*What to produce:*
From the Resist interview, extract everything from "D.U.: During your" down to "flyer of ours.", word for word.

*Provided passage:*
———

Resist interview

Originally published in ‘zine issue #6, 1993

R. Mason did the following interview with one of his favorite bands.

Resist is an anarcho-HC band from Portland, OR. The band has a godly album out now, The Solution…, available for $6 through Ward. Thanks to him for the interview.

D.U.: During your European tour, did you feel that Resist was somewhat of a novelty item, or experience any “worship” being an American band?

Ward: Yes, in a way, because it was clear from early on in the tour that most people didn’t know who we were. They just knew we were “American HC.” American punk/HC is pretty popular there, and a band can go over there and tour successfully when they can’t do it in the U.S. I didn’t sense any “worship” or whatever just because we’re American, but it did get a lot of people interested in what we were like. I know a lot of people like NYHC-style bands in Europe. One club even put “from NYC” on a flyer of ours.

“There’s nothing wrong with a little profit.”

In another interview we did, you said that Resist was more Marxist in philosophy than anarchist. However, Profane Existence has sort of embraced Resist as an anarchist band. Do you feel this is sort of strange considering the obvious differences in philosophy between Marxism and anarchism?

In that interview I was just describing my personal views, which for me are almost equally influenced by anarchism and Marxism/socialism. Overall, Resist is probably more anarchist than anything else. I don’t think PE’s off much by considering us anarchist.

As for the differences between anarchism and Marxism, I think both groups have an almost equal number of drawbacks. I think both groups spend too much time listening to only one viewpoint. Sure, the RCP is silly (and homophobic), but I’ve never heard a Marxist ridicule anarchists, and I’ve met many “anarchists” who are totally against anyone Marxist, and it’s too bad, because in Europe the left is a lot more unified and the different groups work together, instead of just sitting around, talking shit about each other.

In an anarchist society, music, nor anything else, would be reduced to a commodity by business/profit. In the sense of being true to anarchist ideals, do you think an anarchist band could justify selling records, t-shirts, etc.?

I guess. I mean, bartering/trading is going to be awfully difficult to implement in an anarchist society, and right now, I don’t think there’s anything wrong with selling records or t-shirts, as long as the prices are relatively non-profit (although there’s nothing wrong with a little profit).

In reference to the last question, since anarchist bands do sell their material, that in itself is a compromise to The System. Do you then agree that possibly it is valid to destroy The System within the infrastructure?

Not really. Money spent in the “underground punk scene” is, nine times out of ten, not taxed. It circumvents “the system.” Anything (books/‘zines/records/etc.) that requires money to do will most likely have to be funded by money. How many printers will trade anything for a print job?

———

Page and screen pointing data:
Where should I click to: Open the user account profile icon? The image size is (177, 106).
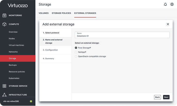coord(172,4)
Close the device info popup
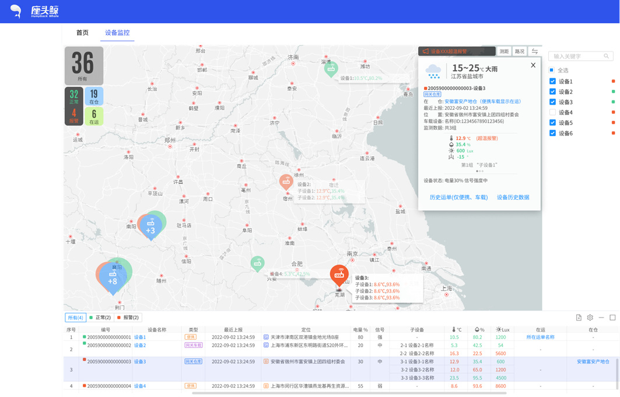 (x=533, y=65)
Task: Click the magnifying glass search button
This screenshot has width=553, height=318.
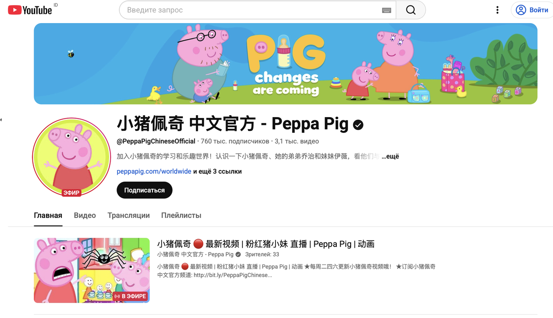Action: coord(411,10)
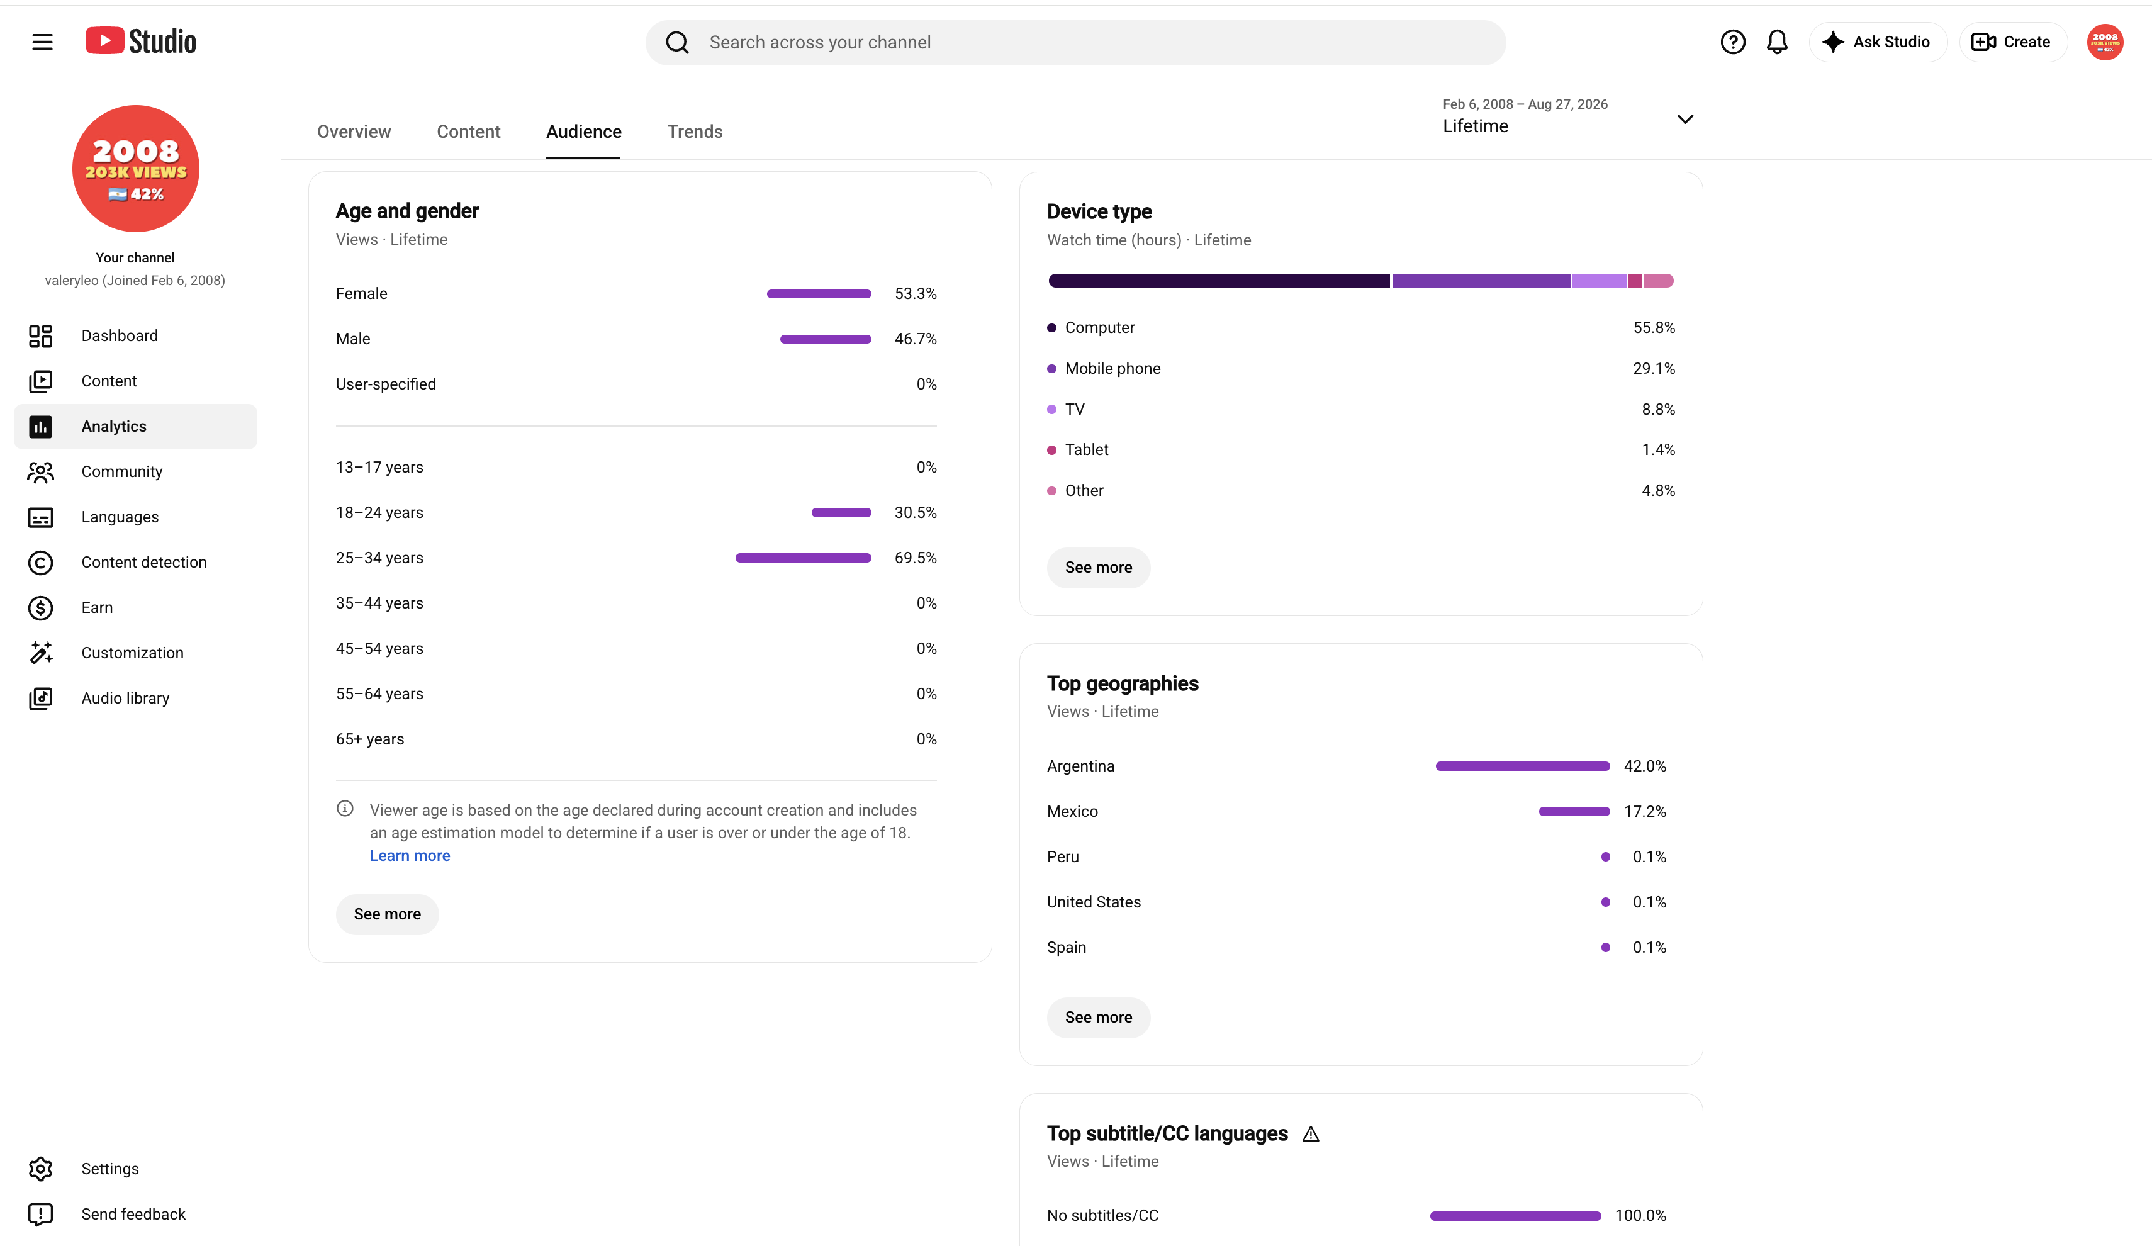The width and height of the screenshot is (2152, 1246).
Task: Click See more under Device type
Action: pyautogui.click(x=1098, y=567)
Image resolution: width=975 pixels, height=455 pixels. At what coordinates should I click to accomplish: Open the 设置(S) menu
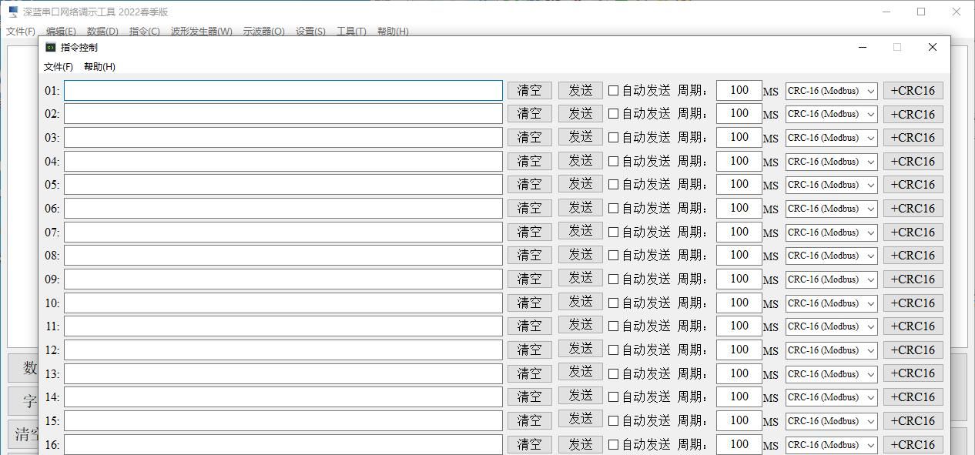309,32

———

*Output for this exercise:*
D.U.: During your European tour, did you feel that Resist was somewhat of a novelty item, or experience any “worship” being an American band?

Ward: Yes, in a way, because it was clear from early on in the tour that most people didn’t know who we were. They just knew we were “American HC.” American punk/HC is pretty popular there, and a band can go over there and tour successfully when they can’t do it in the U.S. I didn’t sense any “worship” or whatever just because we’re American, but it did get a lot of people interested in what we were like. I know a lot of people like NYHC-style bands in Europe. One club even put “from NYC” on a flyer of ours.